Statistic reveal drowning is now a bigger cause of death in Surrey than accidental house fires, and the fire service is adopting the lifeboat charity’s ‘Respect the Water’ campaign to raise awareness.

The joint initiative kicked off on Saturday, June 10 in Runnymede, when firefighters, RNLI lifeboat crews and paramedics gave a series of demonstrations including water rescues and CPR.

It is the first time the RNLI’s Respect the Water campaign has been adopted in a landlocked county.

In linking up with the charity to save lives at sea, the fire service aims to make sure key safety advice reaches people living near or visiting the county’s lakes and rivers.

The initiative is supported by Runnymede, Spelthorne and Elmbridge borough councils, the three Surrey boroughs boredring the River Thames, as well as South East Coast Ambulance Service, Surrey Police and Surrey Search and Rescue.
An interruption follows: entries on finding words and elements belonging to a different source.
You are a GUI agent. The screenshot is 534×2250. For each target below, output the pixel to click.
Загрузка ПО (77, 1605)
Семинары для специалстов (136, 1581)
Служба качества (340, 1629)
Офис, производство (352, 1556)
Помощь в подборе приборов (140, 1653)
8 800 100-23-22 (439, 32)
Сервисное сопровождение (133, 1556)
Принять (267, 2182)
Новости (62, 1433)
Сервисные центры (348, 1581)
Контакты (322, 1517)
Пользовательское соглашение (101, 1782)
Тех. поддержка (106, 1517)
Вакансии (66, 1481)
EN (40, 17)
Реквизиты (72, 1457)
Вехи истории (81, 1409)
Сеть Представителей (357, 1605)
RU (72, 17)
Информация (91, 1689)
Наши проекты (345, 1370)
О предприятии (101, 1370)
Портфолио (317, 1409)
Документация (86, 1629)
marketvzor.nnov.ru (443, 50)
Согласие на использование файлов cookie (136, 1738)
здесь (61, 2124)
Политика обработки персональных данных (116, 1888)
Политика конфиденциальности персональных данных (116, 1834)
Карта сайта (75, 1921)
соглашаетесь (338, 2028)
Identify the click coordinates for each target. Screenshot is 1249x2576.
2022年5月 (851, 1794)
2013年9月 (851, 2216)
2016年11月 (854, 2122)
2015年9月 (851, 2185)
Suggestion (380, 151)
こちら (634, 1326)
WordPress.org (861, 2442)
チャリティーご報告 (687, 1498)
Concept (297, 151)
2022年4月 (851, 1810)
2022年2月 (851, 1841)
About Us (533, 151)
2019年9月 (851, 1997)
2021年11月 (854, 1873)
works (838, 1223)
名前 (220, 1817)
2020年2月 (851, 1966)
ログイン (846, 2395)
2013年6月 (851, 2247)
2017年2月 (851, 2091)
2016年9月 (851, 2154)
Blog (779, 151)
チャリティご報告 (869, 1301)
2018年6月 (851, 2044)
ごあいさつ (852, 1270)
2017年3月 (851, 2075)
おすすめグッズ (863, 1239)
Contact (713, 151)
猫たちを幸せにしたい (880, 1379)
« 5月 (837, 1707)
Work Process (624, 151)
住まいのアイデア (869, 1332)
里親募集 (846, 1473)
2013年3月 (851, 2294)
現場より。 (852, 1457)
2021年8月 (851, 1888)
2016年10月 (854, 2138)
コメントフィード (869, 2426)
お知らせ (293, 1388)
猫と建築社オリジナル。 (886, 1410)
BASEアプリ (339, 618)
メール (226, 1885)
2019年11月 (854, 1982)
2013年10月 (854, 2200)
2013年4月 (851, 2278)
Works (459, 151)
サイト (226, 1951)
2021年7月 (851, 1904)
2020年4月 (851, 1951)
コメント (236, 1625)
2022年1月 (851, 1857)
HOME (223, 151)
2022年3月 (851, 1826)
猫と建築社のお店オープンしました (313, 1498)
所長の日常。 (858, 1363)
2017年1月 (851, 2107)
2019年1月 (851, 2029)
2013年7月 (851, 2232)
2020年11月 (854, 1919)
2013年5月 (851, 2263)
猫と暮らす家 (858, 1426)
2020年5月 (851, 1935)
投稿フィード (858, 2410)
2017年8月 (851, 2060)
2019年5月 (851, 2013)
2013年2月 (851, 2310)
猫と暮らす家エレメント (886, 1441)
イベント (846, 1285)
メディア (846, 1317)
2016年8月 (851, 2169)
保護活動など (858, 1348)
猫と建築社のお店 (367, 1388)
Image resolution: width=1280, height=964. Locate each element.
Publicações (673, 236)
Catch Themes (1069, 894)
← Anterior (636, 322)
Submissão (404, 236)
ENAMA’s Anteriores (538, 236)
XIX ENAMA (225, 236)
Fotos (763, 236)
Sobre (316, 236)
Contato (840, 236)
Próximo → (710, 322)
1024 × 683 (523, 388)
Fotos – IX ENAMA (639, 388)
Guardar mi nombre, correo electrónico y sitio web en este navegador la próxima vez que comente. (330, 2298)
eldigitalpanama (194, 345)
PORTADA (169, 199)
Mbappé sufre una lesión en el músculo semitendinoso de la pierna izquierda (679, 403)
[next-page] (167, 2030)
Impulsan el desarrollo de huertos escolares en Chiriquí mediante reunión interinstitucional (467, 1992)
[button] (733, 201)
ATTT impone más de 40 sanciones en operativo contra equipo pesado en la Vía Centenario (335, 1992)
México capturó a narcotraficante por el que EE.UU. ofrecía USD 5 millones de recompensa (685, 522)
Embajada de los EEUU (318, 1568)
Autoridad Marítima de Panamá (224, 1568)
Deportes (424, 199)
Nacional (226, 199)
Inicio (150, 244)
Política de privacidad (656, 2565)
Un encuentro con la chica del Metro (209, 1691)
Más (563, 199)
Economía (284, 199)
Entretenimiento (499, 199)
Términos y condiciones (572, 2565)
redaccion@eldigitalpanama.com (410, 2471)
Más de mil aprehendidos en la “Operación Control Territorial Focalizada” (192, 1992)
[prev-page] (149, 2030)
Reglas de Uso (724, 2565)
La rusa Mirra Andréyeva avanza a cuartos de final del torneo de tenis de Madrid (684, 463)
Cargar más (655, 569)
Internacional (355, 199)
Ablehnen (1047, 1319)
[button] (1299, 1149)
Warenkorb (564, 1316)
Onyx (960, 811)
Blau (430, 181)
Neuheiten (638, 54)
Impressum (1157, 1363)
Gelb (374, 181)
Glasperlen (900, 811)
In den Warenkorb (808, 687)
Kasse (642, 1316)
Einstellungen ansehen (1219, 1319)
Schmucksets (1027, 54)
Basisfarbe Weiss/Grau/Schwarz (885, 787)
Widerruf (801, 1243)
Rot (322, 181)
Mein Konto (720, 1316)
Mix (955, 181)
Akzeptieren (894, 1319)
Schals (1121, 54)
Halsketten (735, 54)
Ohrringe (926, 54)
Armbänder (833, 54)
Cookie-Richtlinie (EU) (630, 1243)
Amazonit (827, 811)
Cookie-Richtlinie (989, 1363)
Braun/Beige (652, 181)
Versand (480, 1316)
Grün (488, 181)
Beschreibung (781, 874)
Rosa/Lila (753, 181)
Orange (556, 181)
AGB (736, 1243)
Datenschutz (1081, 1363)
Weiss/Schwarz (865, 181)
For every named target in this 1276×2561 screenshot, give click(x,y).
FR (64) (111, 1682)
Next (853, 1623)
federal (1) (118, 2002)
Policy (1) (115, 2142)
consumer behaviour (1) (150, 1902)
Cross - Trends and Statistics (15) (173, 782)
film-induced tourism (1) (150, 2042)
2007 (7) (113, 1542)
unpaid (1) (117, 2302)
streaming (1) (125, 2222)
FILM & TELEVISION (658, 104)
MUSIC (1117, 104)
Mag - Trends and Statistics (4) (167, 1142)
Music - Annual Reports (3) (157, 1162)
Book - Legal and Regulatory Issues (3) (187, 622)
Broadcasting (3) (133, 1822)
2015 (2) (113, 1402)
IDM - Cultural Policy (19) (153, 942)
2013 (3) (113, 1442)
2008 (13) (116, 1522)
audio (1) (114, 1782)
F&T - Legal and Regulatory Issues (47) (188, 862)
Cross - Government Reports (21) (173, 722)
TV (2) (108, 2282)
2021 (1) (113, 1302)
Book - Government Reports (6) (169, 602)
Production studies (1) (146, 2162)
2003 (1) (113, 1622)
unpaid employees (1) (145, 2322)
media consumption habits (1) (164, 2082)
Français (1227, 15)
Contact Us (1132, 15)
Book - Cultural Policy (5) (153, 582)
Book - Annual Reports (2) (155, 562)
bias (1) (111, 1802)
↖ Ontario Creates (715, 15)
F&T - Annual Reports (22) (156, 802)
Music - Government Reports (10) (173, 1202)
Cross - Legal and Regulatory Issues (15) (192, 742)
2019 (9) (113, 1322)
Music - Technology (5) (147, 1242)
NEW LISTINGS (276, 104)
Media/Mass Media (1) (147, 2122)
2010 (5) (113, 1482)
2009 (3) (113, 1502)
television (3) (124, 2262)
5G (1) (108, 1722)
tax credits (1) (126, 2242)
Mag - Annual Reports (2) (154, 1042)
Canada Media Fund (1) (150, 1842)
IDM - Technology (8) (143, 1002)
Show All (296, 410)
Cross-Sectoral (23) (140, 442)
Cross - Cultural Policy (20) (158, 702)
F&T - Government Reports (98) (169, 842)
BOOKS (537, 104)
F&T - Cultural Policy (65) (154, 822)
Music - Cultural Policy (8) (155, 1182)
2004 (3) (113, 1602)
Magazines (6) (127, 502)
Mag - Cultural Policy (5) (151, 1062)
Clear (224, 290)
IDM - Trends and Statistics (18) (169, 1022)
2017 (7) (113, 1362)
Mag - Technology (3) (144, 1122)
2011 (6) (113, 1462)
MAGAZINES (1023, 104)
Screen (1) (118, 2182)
Denise Turner-Stewart, Surrey County Council’s cabinet member for communities, said: “Respect the Water is the RNLI’s campaign to prevent deaths from drowning.

“We’re pleased to be working with the charity to expand it to Surrey with support from other emergency services and borough councils along the Thames.

“We want people to enjoy the water but also recognise the dangers.

“Our fire-and-rescue service has been called to more than 250 incidents at Surrey’s rivers and lakes in seven years.”

Since 2010, 34 people have drowned in open water in Surrey and 33 have died in accidental house fires, according to fire service records.

Guy Addington, RNLI community safety partner, added: “The RNLI’s volunteer lifeboat crews and lifeguards saved hundreds of people from near-fatal incidents in 2016 and rescued thousands more but, sadly, they aren’t able to reach everyone.

“If people in danger in the water can help themselves initially by floating and regaining control of their breathing, they stand a much greater chance of surviving.

“Through our Respect the Water campaign, we want to start a national conversation about water safety.

“We’re asking the public to remember this lifesaving advice, share with others and practice the survival skill of floating – it could be the difference between life and death.”

The campaign is targeted at adult men, who account for 79 per cent of the fatalities over the past five years along the Thames’ tidal reaches.